Shortly after turning a bunch of magazine clippings into a fistful of £20 notes, Redfearn leaned in and whispered to me ‘don’t forget about Taurus Bay, you know, Harry loves him’.
And sure enough when getting his picture taken with The Jukebox Man, Redknapp felt a little guilty at leaving Taurus Bay out of the media circus, saying ‘we better go and see him, he’ll be feeling left out.’
So, while he might forever be known as the horse who got beaten in the darkest photo finish of the decade in the concluding race after ‘hole-gate’ on Festival Trials Day, that could also be a mere footnote in a stellar career.
Pauling is certainly hoping so.
“I think he is genuinely out of the top drawer,” he said. “He is going to be a better horse with a summer on his back. He is a horse that I’ve always told Harry that we have to mind the whole time as with too much racing now he will just melt away.
“We will see how he is over the next couple of weeks and if he is cherry ripe then he will join the team at Cheltenham in the Turners.”
Punters will be in the dark a little with this horse (not for the first time) if he turns up at the Festival, but he looks a long-term project to keep an eye on if nothing else.
4. Doing Handstands in the Ultima?
I asked Pauling who the first name he’d be looking for when the handicap weights are revealed on Tuesday, in so much as how they’ll stack up against the Irish, and he said Handstands, a 12/1 chance for the Ultima.
He said: “I’d be very interested in Handstands in the Ultima, especially if someone from Ireland, or England, would run against him off 162. That would make me quite excited and would probably sway my decision.”
And I asked him what he thinks Handstands’ best trip would be at Cheltenham, regardless of opposition.
He said: “I do personally think he is a three miler. He won a Scilly Isles on bottomless ground around Sandown Park and that to me says, as he has got a year older, that he has got to stay three miles.
"All his best form is over two and a half miles, but I think he will stay as far as you want him to stay.”
It looks between the Ryanair and the Ultima for the Tim Radford-owned seven-year-old, but, reading between the lines, running off 155 in an Ultima might not be the daunting task it might appear on paper, especially given how well he has been at home after running at Windsor on his first start post-wind surgery.
“He has come out of that race like a bull in a China shop and he is a totally different animal,” Pauling enthused.
“His work has been brilliant and he worked well after racing on Friday. I had him down last season as an equal to The Jukebox Man, and, in fact, Handstands had by far the best form.”

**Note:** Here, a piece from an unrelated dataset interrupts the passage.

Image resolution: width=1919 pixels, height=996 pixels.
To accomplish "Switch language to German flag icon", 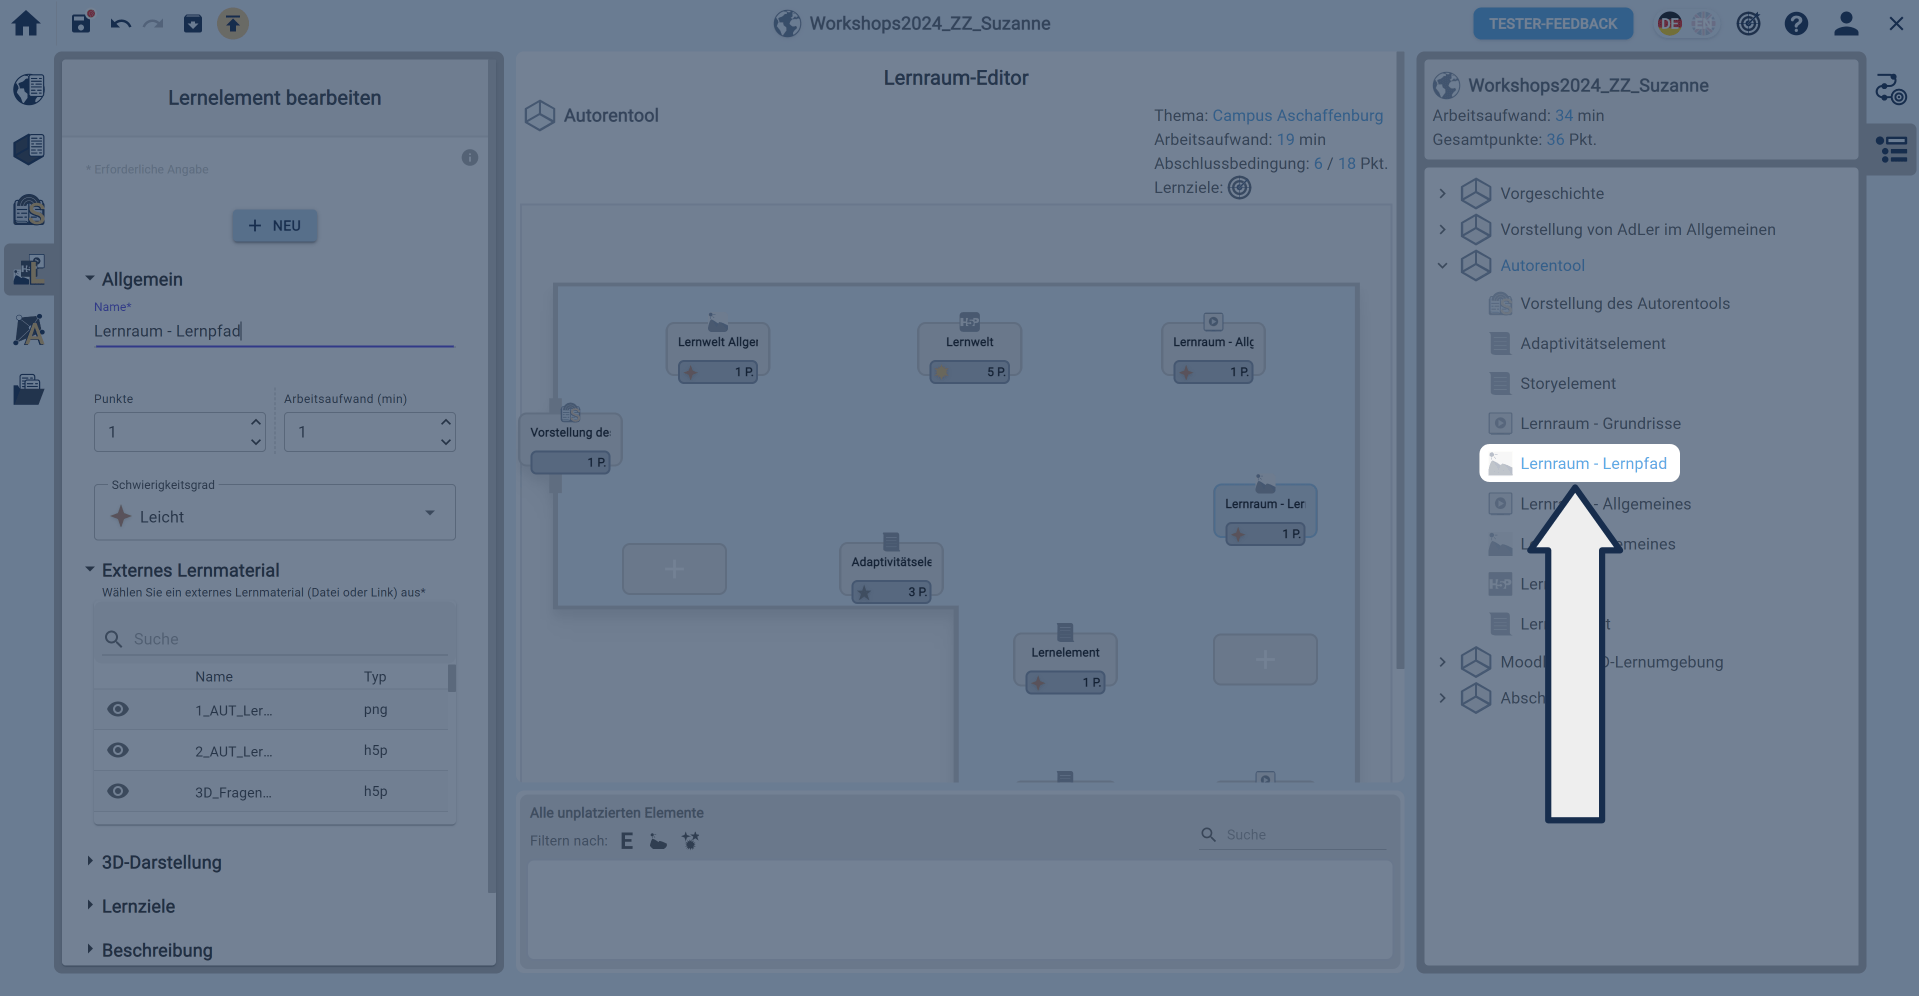I will pyautogui.click(x=1669, y=24).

5. Pauling has strength in depth
While The Jukebox Man is the undoubted leading light, such is the strength in depth of Pauling’s team that he admitted he would be disappointed if he didn’t come away from the Festival with a winner this year.

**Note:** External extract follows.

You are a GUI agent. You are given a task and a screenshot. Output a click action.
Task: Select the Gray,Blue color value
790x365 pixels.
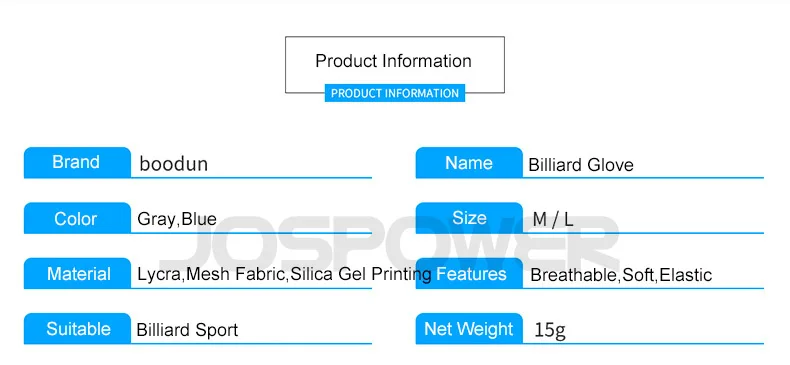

There’s Diva Luna in the Mrs Paddy Power Mares’ Chase. There’s Kicour La as a lively outsider in the Albert Bartlett. There’s Mambonumberfive with a variety of options as he bids to prove himself all over again after flopping in heavy ground at Warwick. There’s Pic Roc in the National Hunt Chase, if he can jump.
But it’s in the handicaps where he could strike a real blow. We’ve discussed Handstands if he goes down that route and No Questions Asked could take in a handicap, as well, while Onewaywest should enjoy a proper gallop in the Pertemps.
And the leading two are seemingly Meetmebythesea in the Jack Richards Novices’ Handicap Chase and Vanderpoel in the Johnny Henderson Grand Annual.
Speaking about the former, he said: “He has been running over two miles, but I think he will benefit for the step up in trip. He is a likeable individual that has got a good attitude and for a big horse I think he wants a bit better ground.”
On Vanderpoel’s chance he surmised: “I would have had him down as my Arkle hope at the start of the season. He has got the ability to be a bit higher than his current mark, but it is the right time to have a go at a handicap like this."